Apnea is a common, and potentially deadly, form of sleep disordered breathing. Dr. Bertrand De Silva discussed the stages of sleep and how apnea is diagnosed, during a session of the Airway Focused Dentistry Mini-Residency. The course was co-developed by Dana Point dentist, Dr. Mark A. Cruz.
The sleep cycle
Sleep is not a single a state. It is composed of four distinct stages.
Stage one – If you think you might have dozed off at your computer, you probably entered stage one sleep.
Stage two – When there is no denying that you fell asleep at your desk, you likely reached stage two.
Delta – When you are home in bed and slip into sound sleep, you have probably reached the delta phase.
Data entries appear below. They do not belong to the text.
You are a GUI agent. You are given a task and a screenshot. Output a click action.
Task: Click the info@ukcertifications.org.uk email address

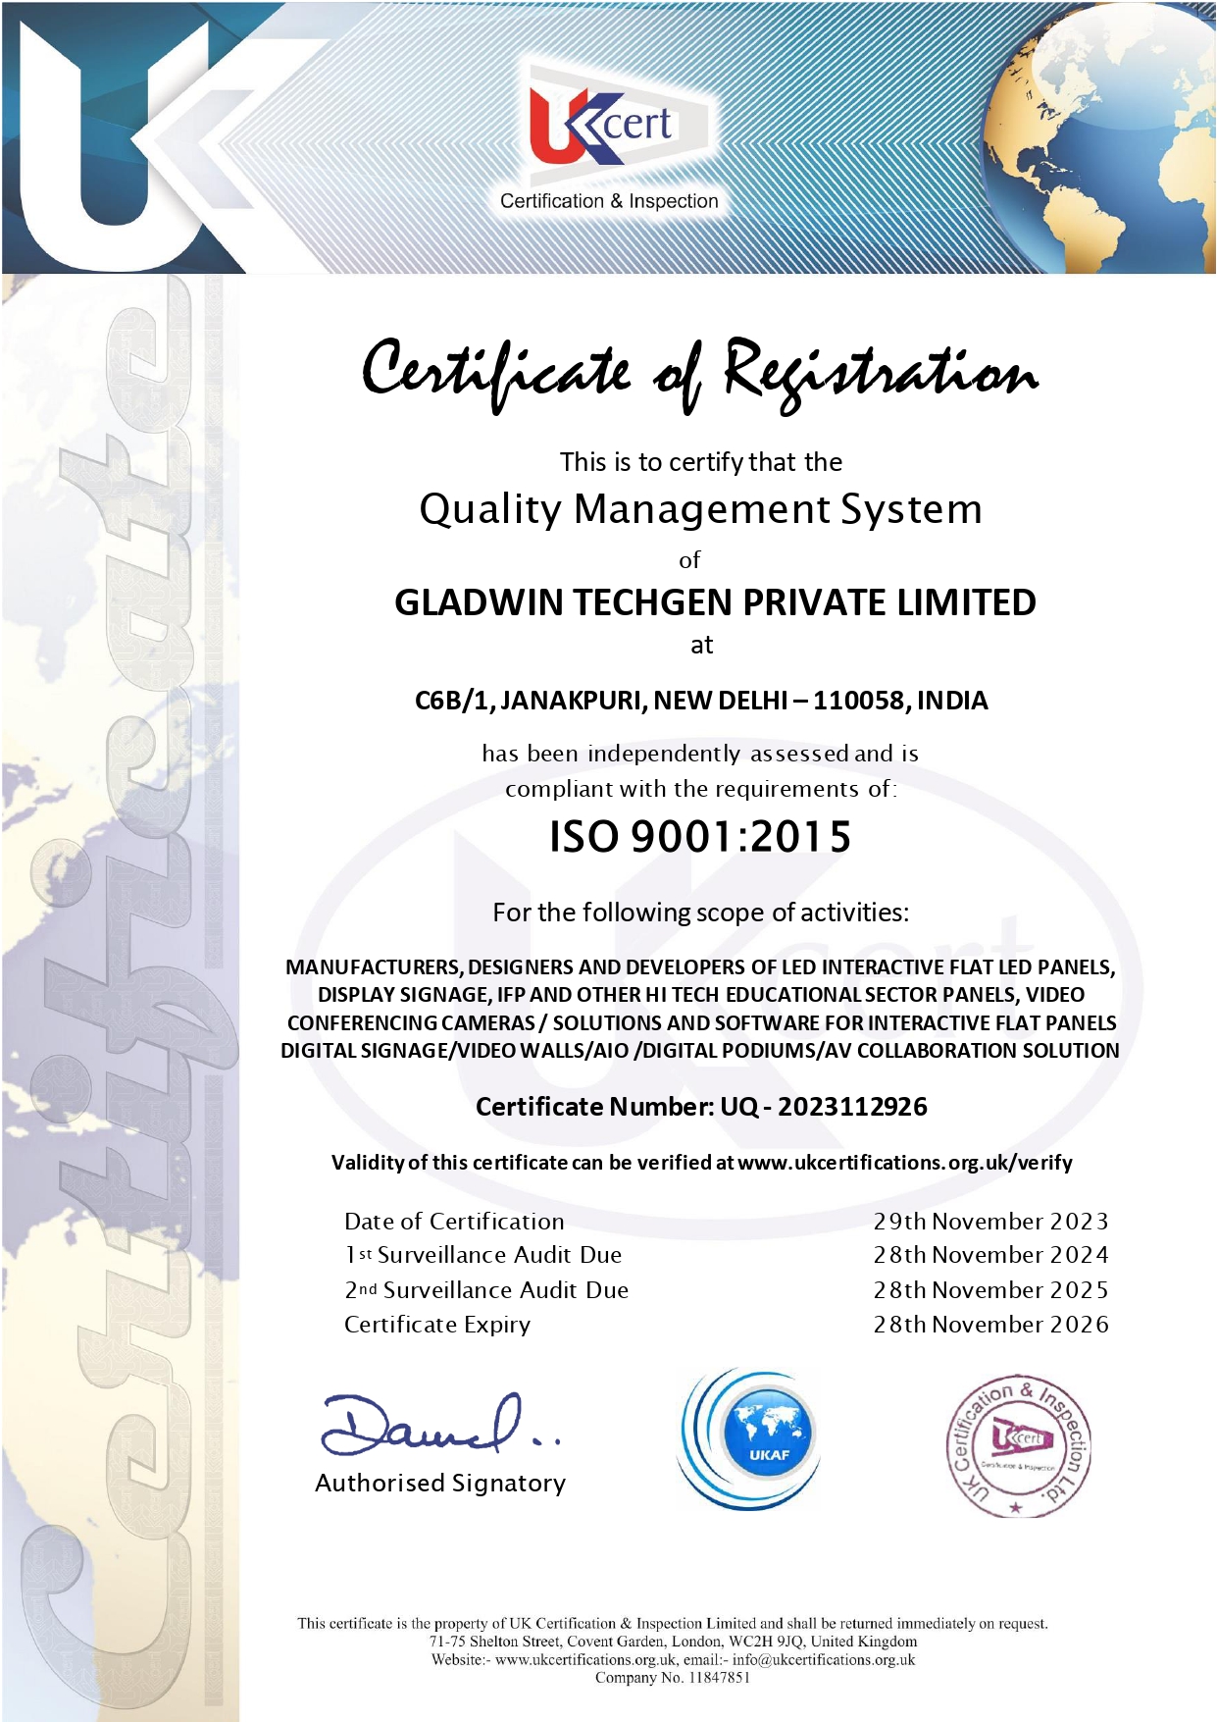(x=823, y=1659)
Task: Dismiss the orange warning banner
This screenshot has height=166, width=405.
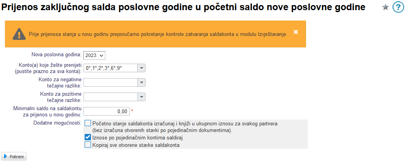Action: 296,32
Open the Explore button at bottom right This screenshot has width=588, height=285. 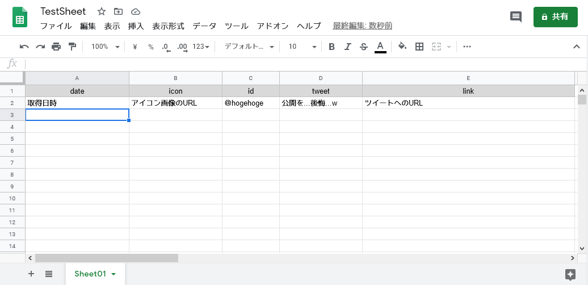coord(570,274)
Dream – The final stage of sleep is characterized by stillness of body, rapid eyeball movements, and dreaming. This is the time when the brain processes information and experiences of the day, committing important data to memory.
To diagnose apnea, physicians use a comprehensive sleep study, which measures many different metrics simultaneously. These include:
Heart rate leg movement
Dr. De Silva reviewed slides containing compressed data from various patients’ sleep studies. He showed that interruptions in breathing clearly co-related with changes in brain waves, showing that the individual had awoken. These are apneic events.
In one sleep study, the patient experienced multiple apneic events every few minutes, causing him to wake up before reaching delta or dream phases of sleep. Only when he was put on a CPAP machine, which prevents apneic events, did he progress to deeper stages of sleep.
Dr. Cruz, Dr. De Silva, and their colleagues are working to promote greater education and awareness of obstructive sleep apnea syndrome.